Application on Kruskal-Wallis Test

Indula Kulawardana
Sep 1, 2018 · 3 min read

In real world, data is coming from various domains. You may need to obtain meaningful inferences from data. In statistics, various statistical techniques are available for making inferences. Mainly, two approaches named as parametric and non parametric can be introduced. Parametric approaches are based on strong assumptions on distribution of data whereas non parametric approaches are based on weak assumptions about nature of data. Although parametric tests are more powerful than non parametric tests, mostly non parametric approaches are appropriate to apply for real world data because they are free from distributional assumptions.

When considering non parametric statistical method, it should satisfy at least one of the criteria pointed out below.

  • The method is applicable on Nominal scale data (Examples for Nominal scale data are Gender (i.e.: Male, Female) and Hair color (i.e.: Brown, Black, White))
  • The method is applicable on Ordinal scale data (Examples for Ordinal scale data are time of day (i.e.: Morning, noon, afternoon, evening, night) and Agreement (i.e.: strongly agree, moderately agree, agree, neutral , disagree , moderately disagree, strongly disagree))
  • The method is applicable on data with an Interval or Ratio scale of measurement (Examples for Interval scale data are Celsius Temperature, Fahrenheit Temperature and examples for Ratio scale data are Age, Height and Weight.)

Accordingly, it is essential to identify the nature of the data prior to apply statistical test.

In this article, I will explain about a non parametric technique when you need to make inferences from more than two independent samples with equal or different sizes. This test is named as Kruskal-Wallis test and generally, it is applied to find out whether more than two independent samples are drawn from different populations or not.

I have explained below how to apply Kruskal Wallis Test for making inference of a real world scenario.

Scenario: A construction company carried out an experiment to compare the four mixing techniques on the tensile strength of Portland cement. Civil Engineer needs to find out whether there is any indication that mixing technique affects the strength.

Following are the data obtained from the experiment.
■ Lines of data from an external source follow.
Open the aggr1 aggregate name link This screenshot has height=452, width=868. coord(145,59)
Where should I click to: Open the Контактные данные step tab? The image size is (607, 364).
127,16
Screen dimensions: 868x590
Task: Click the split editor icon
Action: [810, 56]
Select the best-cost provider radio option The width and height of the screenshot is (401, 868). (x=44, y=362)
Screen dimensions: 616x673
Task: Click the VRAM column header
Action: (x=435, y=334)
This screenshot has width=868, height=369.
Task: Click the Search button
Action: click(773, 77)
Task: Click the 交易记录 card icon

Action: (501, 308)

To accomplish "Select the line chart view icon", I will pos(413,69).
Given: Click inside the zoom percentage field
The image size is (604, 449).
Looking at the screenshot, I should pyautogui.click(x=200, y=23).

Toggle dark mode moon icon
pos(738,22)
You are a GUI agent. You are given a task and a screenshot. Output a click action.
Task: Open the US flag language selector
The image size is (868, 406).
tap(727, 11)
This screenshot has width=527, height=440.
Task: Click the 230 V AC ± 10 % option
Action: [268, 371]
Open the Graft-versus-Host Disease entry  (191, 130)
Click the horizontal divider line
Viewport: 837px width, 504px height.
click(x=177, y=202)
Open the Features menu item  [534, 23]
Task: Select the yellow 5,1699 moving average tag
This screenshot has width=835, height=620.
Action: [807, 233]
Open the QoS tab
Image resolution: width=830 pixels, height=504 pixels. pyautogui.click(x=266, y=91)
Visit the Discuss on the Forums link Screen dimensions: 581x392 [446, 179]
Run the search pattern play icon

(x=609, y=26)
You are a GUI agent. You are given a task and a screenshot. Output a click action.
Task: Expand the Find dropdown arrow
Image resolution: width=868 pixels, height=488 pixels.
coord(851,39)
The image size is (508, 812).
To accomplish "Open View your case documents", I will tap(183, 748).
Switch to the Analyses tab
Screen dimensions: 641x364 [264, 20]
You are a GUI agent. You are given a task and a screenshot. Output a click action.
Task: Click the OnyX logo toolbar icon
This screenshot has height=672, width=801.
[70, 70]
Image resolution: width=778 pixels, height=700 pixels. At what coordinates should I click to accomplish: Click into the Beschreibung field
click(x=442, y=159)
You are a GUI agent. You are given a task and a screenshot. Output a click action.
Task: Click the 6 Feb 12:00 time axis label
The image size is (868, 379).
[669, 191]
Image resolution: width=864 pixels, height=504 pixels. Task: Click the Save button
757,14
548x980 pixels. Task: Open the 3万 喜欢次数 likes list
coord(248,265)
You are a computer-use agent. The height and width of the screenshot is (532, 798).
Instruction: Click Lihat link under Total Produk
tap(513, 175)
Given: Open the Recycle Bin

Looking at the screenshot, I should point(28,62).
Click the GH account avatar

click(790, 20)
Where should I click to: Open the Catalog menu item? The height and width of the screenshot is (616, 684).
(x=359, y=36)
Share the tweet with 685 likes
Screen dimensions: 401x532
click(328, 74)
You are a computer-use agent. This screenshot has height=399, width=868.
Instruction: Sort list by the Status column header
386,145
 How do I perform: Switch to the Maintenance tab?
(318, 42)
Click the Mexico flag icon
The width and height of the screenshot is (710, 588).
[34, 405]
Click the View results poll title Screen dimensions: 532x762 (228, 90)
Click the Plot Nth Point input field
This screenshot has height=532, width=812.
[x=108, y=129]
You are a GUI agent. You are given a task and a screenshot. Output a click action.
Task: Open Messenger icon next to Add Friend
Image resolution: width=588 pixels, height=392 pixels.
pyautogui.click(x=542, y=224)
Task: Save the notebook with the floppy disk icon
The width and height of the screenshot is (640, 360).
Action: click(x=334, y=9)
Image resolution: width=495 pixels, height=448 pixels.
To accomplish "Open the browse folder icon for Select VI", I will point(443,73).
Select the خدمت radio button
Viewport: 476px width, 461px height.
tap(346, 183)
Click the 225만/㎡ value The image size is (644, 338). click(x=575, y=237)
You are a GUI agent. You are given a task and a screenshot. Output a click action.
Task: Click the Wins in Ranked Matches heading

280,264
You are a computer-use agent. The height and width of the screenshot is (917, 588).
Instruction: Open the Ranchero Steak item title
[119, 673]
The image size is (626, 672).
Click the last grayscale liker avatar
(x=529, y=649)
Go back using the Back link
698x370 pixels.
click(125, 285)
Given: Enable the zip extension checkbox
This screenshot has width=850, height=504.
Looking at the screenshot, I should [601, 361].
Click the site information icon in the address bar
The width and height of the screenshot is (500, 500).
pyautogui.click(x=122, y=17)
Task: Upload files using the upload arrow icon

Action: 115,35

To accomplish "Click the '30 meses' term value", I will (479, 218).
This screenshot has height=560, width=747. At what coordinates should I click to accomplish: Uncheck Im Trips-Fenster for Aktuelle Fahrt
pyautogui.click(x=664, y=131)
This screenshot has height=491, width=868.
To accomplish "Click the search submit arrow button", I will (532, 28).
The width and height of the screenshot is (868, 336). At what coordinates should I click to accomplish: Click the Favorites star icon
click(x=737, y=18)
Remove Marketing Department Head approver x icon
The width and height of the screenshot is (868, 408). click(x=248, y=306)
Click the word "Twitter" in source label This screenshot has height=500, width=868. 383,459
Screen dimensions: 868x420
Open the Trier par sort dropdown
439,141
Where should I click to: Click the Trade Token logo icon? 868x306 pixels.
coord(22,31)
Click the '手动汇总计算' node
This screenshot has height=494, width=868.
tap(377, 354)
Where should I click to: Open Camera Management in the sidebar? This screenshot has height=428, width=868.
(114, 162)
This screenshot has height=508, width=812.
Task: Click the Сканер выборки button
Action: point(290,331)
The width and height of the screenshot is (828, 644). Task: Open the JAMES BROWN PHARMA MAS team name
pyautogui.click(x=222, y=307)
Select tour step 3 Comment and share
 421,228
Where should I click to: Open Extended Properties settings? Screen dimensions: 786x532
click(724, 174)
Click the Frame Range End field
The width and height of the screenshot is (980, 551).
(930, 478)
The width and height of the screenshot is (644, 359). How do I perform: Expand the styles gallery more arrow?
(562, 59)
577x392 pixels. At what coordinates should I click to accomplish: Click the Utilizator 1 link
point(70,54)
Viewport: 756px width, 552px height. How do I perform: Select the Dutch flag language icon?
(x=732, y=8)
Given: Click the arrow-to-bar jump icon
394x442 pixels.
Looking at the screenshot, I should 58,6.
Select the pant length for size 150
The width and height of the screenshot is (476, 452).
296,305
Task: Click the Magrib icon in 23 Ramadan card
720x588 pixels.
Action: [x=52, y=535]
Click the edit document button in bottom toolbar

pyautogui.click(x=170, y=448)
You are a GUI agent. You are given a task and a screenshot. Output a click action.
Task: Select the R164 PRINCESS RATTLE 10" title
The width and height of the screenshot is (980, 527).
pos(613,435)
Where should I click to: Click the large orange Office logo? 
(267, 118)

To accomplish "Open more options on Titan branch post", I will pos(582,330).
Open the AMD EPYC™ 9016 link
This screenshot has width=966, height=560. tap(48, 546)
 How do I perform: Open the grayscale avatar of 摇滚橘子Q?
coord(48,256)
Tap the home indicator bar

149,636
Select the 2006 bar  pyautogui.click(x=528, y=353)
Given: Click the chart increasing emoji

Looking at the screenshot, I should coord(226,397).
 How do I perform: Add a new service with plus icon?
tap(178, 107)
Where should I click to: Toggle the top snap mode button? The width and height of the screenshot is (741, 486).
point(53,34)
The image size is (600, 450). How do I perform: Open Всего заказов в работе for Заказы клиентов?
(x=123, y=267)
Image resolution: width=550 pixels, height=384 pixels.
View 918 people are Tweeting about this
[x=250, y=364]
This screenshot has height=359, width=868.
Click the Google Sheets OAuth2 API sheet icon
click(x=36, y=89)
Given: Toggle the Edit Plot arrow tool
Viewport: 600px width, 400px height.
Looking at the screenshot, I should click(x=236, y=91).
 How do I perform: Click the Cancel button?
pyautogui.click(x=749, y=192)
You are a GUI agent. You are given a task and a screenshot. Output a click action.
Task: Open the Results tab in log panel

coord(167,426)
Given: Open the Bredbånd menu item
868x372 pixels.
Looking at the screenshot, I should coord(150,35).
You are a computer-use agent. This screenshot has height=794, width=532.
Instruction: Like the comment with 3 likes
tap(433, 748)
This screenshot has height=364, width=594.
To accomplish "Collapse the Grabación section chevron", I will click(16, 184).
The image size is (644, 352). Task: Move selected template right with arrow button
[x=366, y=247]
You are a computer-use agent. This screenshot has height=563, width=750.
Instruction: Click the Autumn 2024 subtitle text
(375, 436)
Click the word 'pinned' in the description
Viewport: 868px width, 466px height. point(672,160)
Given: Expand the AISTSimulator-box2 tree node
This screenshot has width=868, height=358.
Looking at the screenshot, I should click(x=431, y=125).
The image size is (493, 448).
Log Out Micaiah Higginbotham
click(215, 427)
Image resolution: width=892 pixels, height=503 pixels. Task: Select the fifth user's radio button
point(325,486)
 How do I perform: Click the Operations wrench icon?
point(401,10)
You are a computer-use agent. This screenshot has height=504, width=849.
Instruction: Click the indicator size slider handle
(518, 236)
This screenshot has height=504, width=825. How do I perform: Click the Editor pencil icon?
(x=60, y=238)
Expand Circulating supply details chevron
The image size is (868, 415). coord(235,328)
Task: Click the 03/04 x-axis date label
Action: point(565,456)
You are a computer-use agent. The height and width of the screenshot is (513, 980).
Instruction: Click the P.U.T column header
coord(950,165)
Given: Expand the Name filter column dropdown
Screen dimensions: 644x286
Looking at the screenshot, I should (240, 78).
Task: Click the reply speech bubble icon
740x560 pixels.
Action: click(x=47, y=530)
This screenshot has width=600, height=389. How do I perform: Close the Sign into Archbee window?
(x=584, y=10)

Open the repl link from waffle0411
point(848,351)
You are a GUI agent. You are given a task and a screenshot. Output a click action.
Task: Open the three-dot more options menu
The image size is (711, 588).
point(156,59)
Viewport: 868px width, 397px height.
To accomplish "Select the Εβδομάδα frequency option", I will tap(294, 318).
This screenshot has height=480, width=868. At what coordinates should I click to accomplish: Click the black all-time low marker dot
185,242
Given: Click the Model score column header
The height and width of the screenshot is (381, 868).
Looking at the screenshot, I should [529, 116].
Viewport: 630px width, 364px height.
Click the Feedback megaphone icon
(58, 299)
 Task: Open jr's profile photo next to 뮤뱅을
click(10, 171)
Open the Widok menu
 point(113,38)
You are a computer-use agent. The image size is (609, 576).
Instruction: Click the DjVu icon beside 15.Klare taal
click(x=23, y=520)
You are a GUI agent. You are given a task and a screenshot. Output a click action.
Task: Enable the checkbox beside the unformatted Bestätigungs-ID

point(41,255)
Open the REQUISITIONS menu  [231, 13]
Figure 1: Tensile Strength Data

Here, tensile strengths are provided for four mixing techniques and data on each technique is independent. Also, distributional assumptions of the data are not given and sample sizes are small. Hence, it is appropriate to apply Kruskal-Wallis test for testing the Civil Engineer’s claim.

According to the Engineer’s Claim, hypothesis for this test is defined as follow.

Null Hypothesis: There is no difference in four mixing techniques.

Alternative Hypothesis: There is a difference in four mixing techniques.

Mention below is the algorithm used for Kruskal-Wallis test in Python.

Figure 2: Algorithm used for Kruskal-Wallis Test

Also, you can get the python code through the following link.

https://raw.githubusercontent.com/Indkul/Non-parametric-test/master/Kruskal%20Wallis%20Test.py

You can run the above code on python and view the following results.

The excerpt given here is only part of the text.